Beauty / Feature

今も10年後も、自分の体と付き合うために! 年代別、私のボディの愛し方

ウェルエイジングという価値観が広がり、あるがままの自分を愛していこうというのが時代のムード。だけど女性の体は年齢とともに体型も変化し、向き合い方も変わってくるのも事実。上手に年齢を重ねていくには、まず自分の体を知ることから!(『Numero TOKYO』2021年6月号掲載)

今も10年後も、サステナブルな体で輝いていたい!

女性が働くことが普通になり、女性の人生の選択肢はどんどん広がっている今。男性と同じように働くことも、結婚せずに一人で生きることも、未婚のまま子どもを産むことも、あらゆる選択が可能になっている。人生100年の時代へ突入し、今後の人生、女性としてこの体といつまでもハッピーに付き合っていくには、どんな未来予想図を描いておくべき?

バランスの良い食事と適度な運動、質のいい睡眠。今日できることは明日に延ばさない。これが40代以降で後悔しない方法です」とズバリ提言するのは、クレアージュ東京の浜中聡子総院長。20代や30代の女性にはあまりピンとこないかもしれないが、これぞ真理!
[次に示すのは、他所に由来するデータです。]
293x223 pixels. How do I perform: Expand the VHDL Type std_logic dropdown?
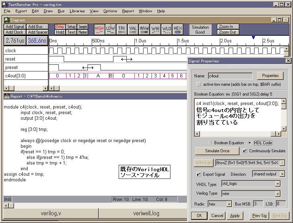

「女性が健康でいるためには、女性自身の自覚も求められます。妊娠したから、ガタがきたから、更年期が近いから、と慌てて対処するのではなく、早めにやれることはやっておくこと。『生理が不順だけど子どもは別につくらないし、まぁいっか』で済ませないでほしいのです。生理は妊娠のためだけにあるのではないし、生理不順はホルモンバランスが乱れているサイン。放置すれば、肌や精神状態にも影響します。不調サインを見逃さず早めに病院へ行くことです」

女性の一生において、体だけでなく肌も心も司るのが「女性ホルモン」。初潮の低年齢化や出産回数が減ったことにより、現代女性の一生の月経回数は昔の約9倍なのだそう! 排卵回数が増えることで、子宮内膜症や子宮筋腫、乳がんや卵巣がんなど女性ホルモンが関わる病気も増えているのだとか。少子化は社会の問題だけでなく、女性の健康問題でもあるのだ。平均寿命も延びて、人生50年から人生100年になり、閉経後の体にどんなことが起きるのか、後の人生を健康に生きるためには今からどんな覚悟をしたらいいのか…。20代や30代から知っておいて損はないはず。
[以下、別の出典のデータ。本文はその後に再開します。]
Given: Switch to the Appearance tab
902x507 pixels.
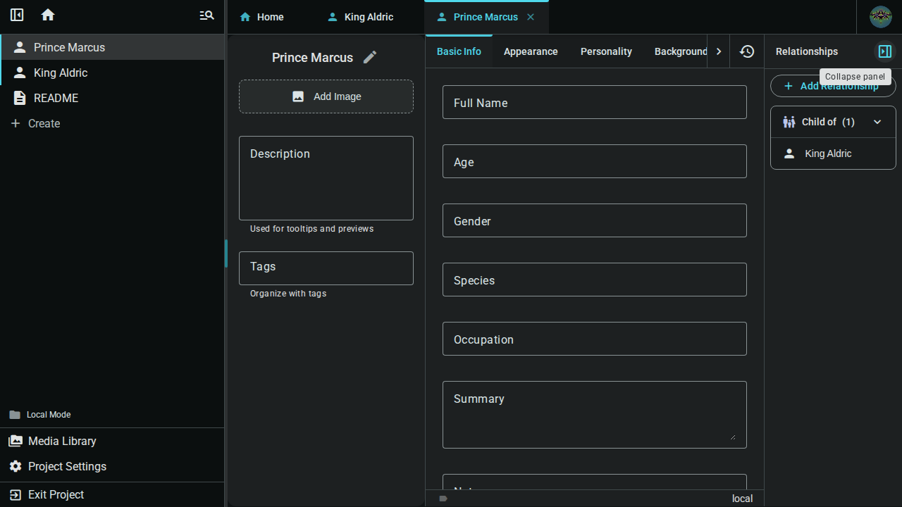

「子曰く、…三十にして立つ。四十にして惑わず。五十にして天命を知る」と孔子の論語にあるように、年を重ねることには深い意味があり、素晴らしいことだという価値観が東洋にはもともと存在している。若さに驕らず、年齢による変化を受け入れて、いつまでも自分を愛せるハッピーエイジングに備えよう。

女の一生、カラダと肌のライフステージ年表

年齢に抗うのではなく受け入れるために、自分のボディの現在地と未来図を知っておこう。ライフステージごとで体と心と生活にどんなことが起こりうるのか、流れでチェック。

20代
“全能感”すら漂う充実期!

「30歳を過ぎてから後悔するよ…」という諸先輩の言葉もどこ吹く風、朝帰りもへっちゃら、多少の無理すら楽しいお年頃!“目先の美”を求めてしまい、無理なダイエットや美容医療にたやすく手を出す人も。

・生活の乱れやストレスが増える
生理不順に悩むことも
子宮頸がんに要注意
・女性として身体が充実している時期
・小さなシワやシミが気になり始める
・大人ニキビや乾燥、敏感など肌変化も

30代
体や肌の変化に直面する

疲れやすくなった、体のラインが変わった、シワやたるみができた、など20代との明らかな変化を感じ始める。生理前の不調(PMS)や生理痛、生理不順、貧血などの悩みも増加。結婚や出産に対する意識もピークに。

・太りにくく、痩せにくい体
子宮筋腫や子宮内膜症に要注意
若年更年期を迎えることも
・白髪がチラホラ目立ち始める
・気力・体力ともに衰えを感じる
不妊に悩む人も

40代
女性ホルモンが急減に低下

健診で引っかかったり、体のあちこちにマイナートラブルが出現。健康のありがたみが身に染みてわかってくる年代。更年期症状が出る人もいるが、年齢差も個人差も大きく、30代後半から始まる人もいれば、50歳過ぎからの人もいる。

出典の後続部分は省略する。